Researchers have developed a computer model that can predict the course of a patient’s prostate cancer.

More than one million men are diagnosed with prostate cancer each year. One of the key challenges is to differentiate between aggressive and non-aggressive disease. The new model could help solve this issue.

In a new study in Cancer Cell, the researchers collected patient data from close to 300 men who have had their entire cancer genome sequenced to characterize all mutations present in the tumor.

“If we have a patient with a particular set of mutations, we can use the model to predict the most likely next mutation that the patient will experience at some point—and how it will affect the patient’s clinical situation,” says coauthor Joachim Weischenfeldt of the Biotech Research & Innovation Centre at the University of Copenhagen.

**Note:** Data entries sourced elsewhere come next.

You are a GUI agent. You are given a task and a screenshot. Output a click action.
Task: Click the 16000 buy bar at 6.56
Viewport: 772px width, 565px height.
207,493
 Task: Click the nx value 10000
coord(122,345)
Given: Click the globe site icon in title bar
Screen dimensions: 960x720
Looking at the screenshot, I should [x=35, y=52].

“As an illustration, we can predict with some probability that if you have mutation A, you are likely to get mutation B before you get C. We can also predict if the next mutation is likely to change the clinical outcome of the disease. So far, our data sets comprise around 300 patients, but we expect to collect data from several thousand patients in the coming years. The model will be better the more data it can learn from,” Weischenfeldt says.

Early onset

A clinic in Germany has started using the computer model. The researchers expect it to take two to three years to have the model fully implemented as an integral part of the clinic’s processes.

The approximately 300 patients from the study all had their entire genome sequenced, which makes it possible to tailor treatments to individual patients. Early onset patients—men who are diagnosed before age 55—provided most of the data.

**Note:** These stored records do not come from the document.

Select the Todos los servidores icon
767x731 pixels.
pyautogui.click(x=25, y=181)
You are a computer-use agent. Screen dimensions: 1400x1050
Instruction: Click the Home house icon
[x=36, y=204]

“Prostate cancer develops over many years. We have therefore been particularly interested in the group of patients where the cancer is detected at young age as this allows us to analyze the tumor at an early stage,” says coauthor Clarissa Gerhauser of Rigshospitalet, the German Cancer Research Center. “This is an important element because in this way we get a cleaner picture of the first mutations and alterations that occur in the tumor, to find out what is the initiating factor.”

How does it start?

It remains unclear precisely what initiates prostate cancer, but focusing on the earliest detected tumors uncovered a mutational mechanism involving an enzyme called APOBEC. This enzyme may help trigger some of the very first mutations in prostate cancer.

“We hypothesize that this enzyme mutates the prostate cells at a low but constant rate. Each time the cell divides, APOBEC is likely to cause mutations. If you have early-onset prostate cancer, you may have a couple of mutations caused by APOBEC. Twenty years later, you may have 10-20 mutations,” says coauthor Jan O. Korbel, group leader at the European Molecular Biology Laboratory.

“The most common oncogene in prostate cancer involves a certain fusion gene. The APOBEC enzyme may contribute to the formation of this fusion gene. We cannot say that there is causality, but there is a strong correlation between mutations caused by APOBEC and other alterations such as this fusion gene,” Weischenfeldt says.

The researchers also found a putative oncogene in prostate cancer—ESRP1—which is associated with very fast-dividing and highly aggressive prostate cancer. It is located closely to an already known oncogene, which could be why it wasn’t discovered until now, the researchers believe.

The oncogene ESRP1 could detect whether a patient will have aggressive prostate cancer. The researchers validated the theory using a cohort of 12,000 other patients with the same type of cancer.

The German Federal Ministry of Education and Research, the Arvid Nilsson Foundation, Rigshospitalet’s Research Foundation, the ERC Starting Grant, the Sander Foundation, the Helmholtz International Graduate School at the German Cancer Research Center, the Norwegian Research Council, and the American National Institute of Health funded the work.